Madonna is “that forbidden thing, the Nietzschean creative woman.” I didn’t know this until I read journalist Naomi Wolf’s complaint about reporters who diss the Material Girl whenever she “steps out of her pretty-girl-pop-music bandwidth” to make a movie or book. “Why can the press just not wait to hate Madonna at these moments?” Wolf asked before answering her own question:
Because she must be punished, for the same reason that every woman who steps out of line must be punished. Madonna is infuriating to the mainstream commentariat when she dares to extend her range because she is acting in the same way a serious, important male artist acts. (And seizing the director’s chair, that icon of phallic assertiveness, is provocative as hell)…

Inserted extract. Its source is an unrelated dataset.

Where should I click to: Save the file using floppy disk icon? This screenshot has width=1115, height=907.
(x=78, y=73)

What is so maddening? She does what every serious male artists does. That is: she doesn’t apologize for her talent or for her influence. What comes across quite profoundly when one interviews her is that she is preoccupied with her work and her gifts – just as serious male artists are, who often seem self-absorbed. She has the egoless honesty of the serious artist that reads like ego, especially in women.

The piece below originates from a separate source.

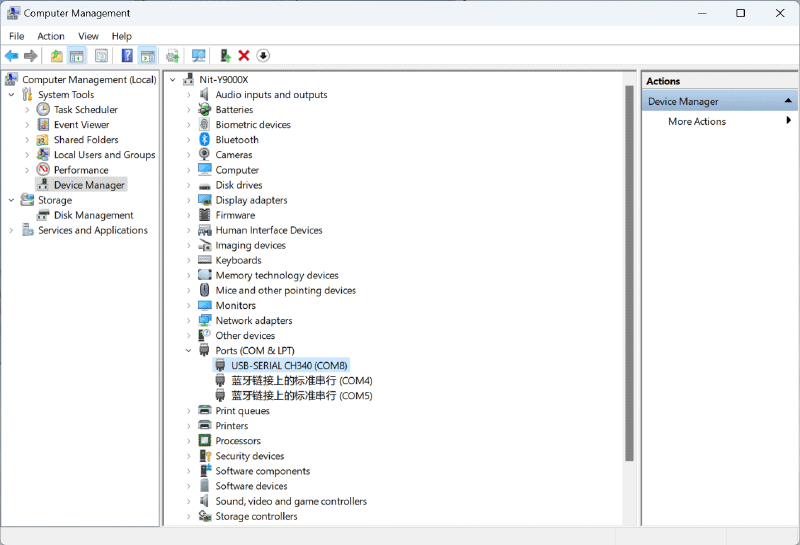Select Disk Management in the left tree

point(93,215)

Which planet is Naomi on? In my world, Madonna was a smart, willful girl who jumped on the disco bandwagon and transformed herself into a pop star admired for her cocky attitude and funky-but-chic aesthetic. She’s a good dancer/bad singer who’s still cranking out songs that sound like background music in a salon full of girls with tinfoil in their hair who are dreaming of steamy romantic encounters.
In Naomi’s world, the Material Girl’s music isn’t even mentioned. She’s an artist of “immense talent” who “does not apologize for her Nietzschean self or her appetites” (poor Friedrich must be spinning in his grave), or for her “astonishingly opulent home,” with its “discreet, stunningly handsome young male staffers, from all backgrounds – from the gorgeous chauffeur to the gorgeous security guard to the gorgeous fellow who brought in the sparkling water.”
Madonna at home sounds like the female version of Moammar Gaddafi. Are we supposed to be impressed?
Wolf wanted to say something about sexism, but I wish she’d at least chosen a worthier woman artist as a jumping off point for her bizarre polemic. Madonna was a trend setter — a cultural icon, even. But those songs! Almost without exception, they are cheap things — robotic little minor-key confections, tacky, melodramatic and mindless.
People who don’t like Madonna don’t want to punish her. They just don’t want to hear her, if possible.